> _TO DO_
1. In two sentences, summarize the forum post about the binomial probability program.
2. Reproduce the part of the data listing that opens with the line containing "Task: Open the services grid menu icon" and closes with the line containing "Looking at the screenshot, I should [x=316, y=40].", including both of those lines.

HP Forums

Full Version: Binomial Probability Distribution
You're currently viewing a stripped down version of our content. View the full version with proper formatting.
This program calculates the odds of a specified number of successes from independent trials with a known probability of success.

This requires a combinations function named COMB that calculates nCr. If you need one, see here for a few options.

Inputs:
t: Number of trials
z: Individual probability of success
y: Minimum number of successes
x: Maximum number of successes

Probability will be returned to x.

Example:
What is the probability of obtaining at least two even numbers when rolling five standard 6-sided dice?

5 ENTER
.5 ENTER
2 ENTER
5 XEQ BINPR

Result: 0.8125 (81.25%)

Edit: Rewritten with Dieter's suggested optimizations. It's a bit longer, but faster. I'm sure there's still room for more elegant stack/register use here. I'll wait until those shake out before I pencil the new listing into my Moleskine. Smile

Running it with inputs 120, 1/6, 40, 120 yields 6.419629920E-6 in just over a minute. Compare to the version on my 48 using a direct summation of terms and repeated COMB calls returning 6.4196298769E-6. That's an error of 6.71E-7%, which isn't a terrible sacrifice for having the program finish inside of a lunar cycle (or possibly solar orbit) now.

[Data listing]

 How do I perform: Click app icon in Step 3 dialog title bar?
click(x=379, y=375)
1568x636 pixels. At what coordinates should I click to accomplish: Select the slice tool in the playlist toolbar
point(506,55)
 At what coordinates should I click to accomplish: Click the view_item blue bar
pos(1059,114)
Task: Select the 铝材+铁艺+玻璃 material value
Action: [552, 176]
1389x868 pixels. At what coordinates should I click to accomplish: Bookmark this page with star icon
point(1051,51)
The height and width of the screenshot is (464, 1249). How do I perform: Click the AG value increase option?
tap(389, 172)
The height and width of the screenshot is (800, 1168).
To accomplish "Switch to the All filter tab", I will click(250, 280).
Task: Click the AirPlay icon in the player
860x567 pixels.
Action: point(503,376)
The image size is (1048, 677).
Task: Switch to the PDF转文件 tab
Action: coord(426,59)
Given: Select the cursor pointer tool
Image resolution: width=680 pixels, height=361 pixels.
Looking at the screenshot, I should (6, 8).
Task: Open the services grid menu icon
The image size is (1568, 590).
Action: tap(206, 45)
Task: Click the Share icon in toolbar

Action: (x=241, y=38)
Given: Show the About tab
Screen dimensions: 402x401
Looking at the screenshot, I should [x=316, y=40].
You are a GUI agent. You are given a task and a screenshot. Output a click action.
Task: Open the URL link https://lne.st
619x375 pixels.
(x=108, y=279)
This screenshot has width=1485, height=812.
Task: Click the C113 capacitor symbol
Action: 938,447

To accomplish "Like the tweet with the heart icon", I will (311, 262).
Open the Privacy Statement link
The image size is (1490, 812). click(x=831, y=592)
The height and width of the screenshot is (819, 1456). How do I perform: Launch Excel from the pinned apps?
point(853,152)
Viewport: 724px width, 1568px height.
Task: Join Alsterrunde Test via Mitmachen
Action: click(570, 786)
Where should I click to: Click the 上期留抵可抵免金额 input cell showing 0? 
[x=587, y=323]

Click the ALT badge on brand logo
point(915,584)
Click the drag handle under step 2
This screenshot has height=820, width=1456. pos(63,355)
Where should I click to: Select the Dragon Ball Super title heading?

> _RESPONSES IN ORDER_
1. The post presents a program that calculates the odds of a specified number of successes from independent trials with a known probability of success, relying on a COMB function for nCr and taking the number of trials, the individual probability, and the minimum and maximum successes as inputs. It was rewritten with Dieter's suggested optimizations to run faster, and a test with inputs 120, 1/6, 40, 120 returned 6.419629920E-6, an error of 6.71E-7% compared with a direct-summation version on a 48.

2.
Task: Open the services grid menu icon
The image size is (1568, 590).
Action: tap(206, 45)
Task: Click the Share icon in toolbar

Action: (x=241, y=38)
Given: Show the About tab
Screen dimensions: 402x401
Looking at the screenshot, I should [x=316, y=40].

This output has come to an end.